**Problem statement**
Copy all of the material below, line for line.

**Source material**
————
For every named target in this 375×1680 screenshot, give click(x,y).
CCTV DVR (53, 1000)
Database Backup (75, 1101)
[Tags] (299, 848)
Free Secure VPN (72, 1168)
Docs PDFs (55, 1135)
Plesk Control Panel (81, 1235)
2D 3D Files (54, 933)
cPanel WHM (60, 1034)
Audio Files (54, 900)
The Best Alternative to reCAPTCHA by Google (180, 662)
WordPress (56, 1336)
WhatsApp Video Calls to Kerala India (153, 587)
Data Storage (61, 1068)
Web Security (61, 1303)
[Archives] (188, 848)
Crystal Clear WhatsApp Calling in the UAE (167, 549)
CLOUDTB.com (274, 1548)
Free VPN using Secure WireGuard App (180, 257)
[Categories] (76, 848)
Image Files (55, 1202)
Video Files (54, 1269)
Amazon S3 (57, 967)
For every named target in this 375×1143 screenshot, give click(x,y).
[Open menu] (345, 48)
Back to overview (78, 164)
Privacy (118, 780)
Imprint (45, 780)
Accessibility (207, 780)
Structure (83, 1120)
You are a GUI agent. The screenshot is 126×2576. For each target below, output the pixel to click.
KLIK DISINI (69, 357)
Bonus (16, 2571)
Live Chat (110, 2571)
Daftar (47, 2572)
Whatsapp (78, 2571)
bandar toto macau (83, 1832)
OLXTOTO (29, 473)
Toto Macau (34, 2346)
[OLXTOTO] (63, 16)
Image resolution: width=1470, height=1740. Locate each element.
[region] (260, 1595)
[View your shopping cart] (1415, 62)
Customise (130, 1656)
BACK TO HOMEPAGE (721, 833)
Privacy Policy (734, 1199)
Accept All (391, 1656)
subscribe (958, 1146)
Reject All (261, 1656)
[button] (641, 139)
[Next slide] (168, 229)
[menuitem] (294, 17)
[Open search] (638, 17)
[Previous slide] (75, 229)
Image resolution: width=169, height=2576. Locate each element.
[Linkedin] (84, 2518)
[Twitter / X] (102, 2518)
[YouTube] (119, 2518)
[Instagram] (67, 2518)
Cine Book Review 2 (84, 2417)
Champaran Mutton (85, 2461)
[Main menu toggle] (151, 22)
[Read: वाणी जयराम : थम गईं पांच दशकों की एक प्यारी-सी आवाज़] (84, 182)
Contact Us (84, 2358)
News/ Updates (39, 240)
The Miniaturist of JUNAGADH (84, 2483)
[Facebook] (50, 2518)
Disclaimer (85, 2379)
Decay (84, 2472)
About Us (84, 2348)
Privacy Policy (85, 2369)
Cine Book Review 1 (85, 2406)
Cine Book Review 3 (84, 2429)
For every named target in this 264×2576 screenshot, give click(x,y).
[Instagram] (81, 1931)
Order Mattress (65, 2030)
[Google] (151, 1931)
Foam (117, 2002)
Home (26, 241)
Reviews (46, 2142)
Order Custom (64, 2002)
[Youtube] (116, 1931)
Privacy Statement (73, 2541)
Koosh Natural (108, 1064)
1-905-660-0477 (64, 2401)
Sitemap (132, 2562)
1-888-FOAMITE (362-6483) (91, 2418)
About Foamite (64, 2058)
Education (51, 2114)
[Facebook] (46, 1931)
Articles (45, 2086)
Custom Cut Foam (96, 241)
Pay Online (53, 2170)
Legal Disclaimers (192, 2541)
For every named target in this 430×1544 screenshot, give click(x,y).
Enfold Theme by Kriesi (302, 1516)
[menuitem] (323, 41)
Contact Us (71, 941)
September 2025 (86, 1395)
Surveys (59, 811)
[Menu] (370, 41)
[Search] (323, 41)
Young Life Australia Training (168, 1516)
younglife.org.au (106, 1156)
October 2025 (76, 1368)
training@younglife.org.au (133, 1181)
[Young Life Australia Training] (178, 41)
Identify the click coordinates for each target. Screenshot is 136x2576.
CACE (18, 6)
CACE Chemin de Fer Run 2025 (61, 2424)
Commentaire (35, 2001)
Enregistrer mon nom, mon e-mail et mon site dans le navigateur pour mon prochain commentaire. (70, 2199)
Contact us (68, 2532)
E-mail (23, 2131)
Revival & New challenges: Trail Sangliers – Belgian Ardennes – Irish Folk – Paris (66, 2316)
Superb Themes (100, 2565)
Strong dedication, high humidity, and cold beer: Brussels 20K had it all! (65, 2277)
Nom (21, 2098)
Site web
————
**Answer for this exercise**
For every named target in this 375×1680 screenshot, give click(x,y).
CCTV DVR (53, 1000)
Database Backup (75, 1101)
[Tags] (299, 848)
Free Secure VPN (72, 1168)
Docs PDFs (55, 1135)
Plesk Control Panel (81, 1235)
2D 3D Files (54, 933)
cPanel WHM (60, 1034)
Audio Files (54, 900)
The Best Alternative to reCAPTCHA by Google (180, 662)
WordPress (56, 1336)
WhatsApp Video Calls to Kerala India (153, 587)
Data Storage (61, 1068)
Web Security (61, 1303)
[Archives] (188, 848)
Crystal Clear WhatsApp Calling in the UAE (167, 549)
CLOUDTB.com (274, 1548)
Free VPN using Secure WireGuard App (180, 257)
[Categories] (76, 848)
Image Files (55, 1202)
Video Files (54, 1269)
Amazon S3 (57, 967)
For every named target in this 375×1143 screenshot, give click(x,y).
[Open menu] (345, 48)
Back to overview (78, 164)
Privacy (118, 780)
Imprint (45, 780)
Accessibility (207, 780)
Structure (83, 1120)
You are a GUI agent. The screenshot is 126×2576. For each target below, output the pixel to click.
KLIK DISINI (69, 357)
Bonus (16, 2571)
Live Chat (110, 2571)
Daftar (47, 2572)
Whatsapp (78, 2571)
bandar toto macau (83, 1832)
OLXTOTO (29, 473)
Toto Macau (34, 2346)
[OLXTOTO] (63, 16)
Image resolution: width=1470, height=1740. Locate each element.
[region] (260, 1595)
[View your shopping cart] (1415, 62)
Customise (130, 1656)
BACK TO HOMEPAGE (721, 833)
Privacy Policy (734, 1199)
Accept All (391, 1656)
subscribe (958, 1146)
Reject All (261, 1656)
[button] (641, 139)
[Next slide] (168, 229)
[menuitem] (294, 17)
[Open search] (638, 17)
[Previous slide] (75, 229)
Image resolution: width=169, height=2576. Locate each element.
[Linkedin] (84, 2518)
[Twitter / X] (102, 2518)
[YouTube] (119, 2518)
[Instagram] (67, 2518)
Cine Book Review 2 (84, 2417)
Champaran Mutton (85, 2461)
[Main menu toggle] (151, 22)
[Read: वाणी जयराम : थम गईं पांच दशकों की एक प्यारी-सी आवाज़] (84, 182)
Contact Us (84, 2358)
News/ Updates (39, 240)
The Miniaturist of JUNAGADH (84, 2483)
[Facebook] (50, 2518)
Disclaimer (85, 2379)
Decay (84, 2472)
About Us (84, 2348)
Privacy Policy (85, 2369)
Cine Book Review 1 (85, 2406)
Cine Book Review 3 (84, 2429)
For every named target in this 264×2576 screenshot, give click(x,y).
[Instagram] (81, 1931)
Order Mattress (65, 2030)
[Google] (151, 1931)
Foam (117, 2002)
Home (26, 241)
Reviews (46, 2142)
Order Custom (64, 2002)
[Youtube] (116, 1931)
Privacy Statement (73, 2541)
Koosh Natural (108, 1064)
1-905-660-0477 (64, 2401)
Sitemap (132, 2562)
1-888-FOAMITE (362-6483) (91, 2418)
About Foamite (64, 2058)
Education (51, 2114)
[Facebook] (46, 1931)
Articles (45, 2086)
Custom Cut Foam (96, 241)
Pay Online (53, 2170)
Legal Disclaimers (192, 2541)
For every named target in this 430×1544 screenshot, give click(x,y).
Enfold Theme by Kriesi (302, 1516)
[menuitem] (323, 41)
Contact Us (71, 941)
September 2025 (86, 1395)
Surveys (59, 811)
[Menu] (370, 41)
[Search] (323, 41)
Young Life Australia Training (168, 1516)
younglife.org.au (106, 1156)
October 2025 (76, 1368)
training@younglife.org.au (133, 1181)
[Young Life Australia Training] (178, 41)
Identify the click coordinates for each target. Screenshot is 136x2576.
CACE (18, 6)
CACE Chemin de Fer Run 2025 (61, 2424)
Commentaire (35, 2001)
Enregistrer mon nom, mon e-mail et mon site dans le navigateur pour mon prochain commentaire. (70, 2199)
Contact us (68, 2532)
E-mail (23, 2131)
Revival & New challenges: Trail Sangliers – Belgian Ardennes – Irish Folk – Paris (66, 2316)
Superb Themes (100, 2565)
Strong dedication, high humidity, and cold beer: Brussels 20K had it all! (65, 2277)
Nom (21, 2098)
Site web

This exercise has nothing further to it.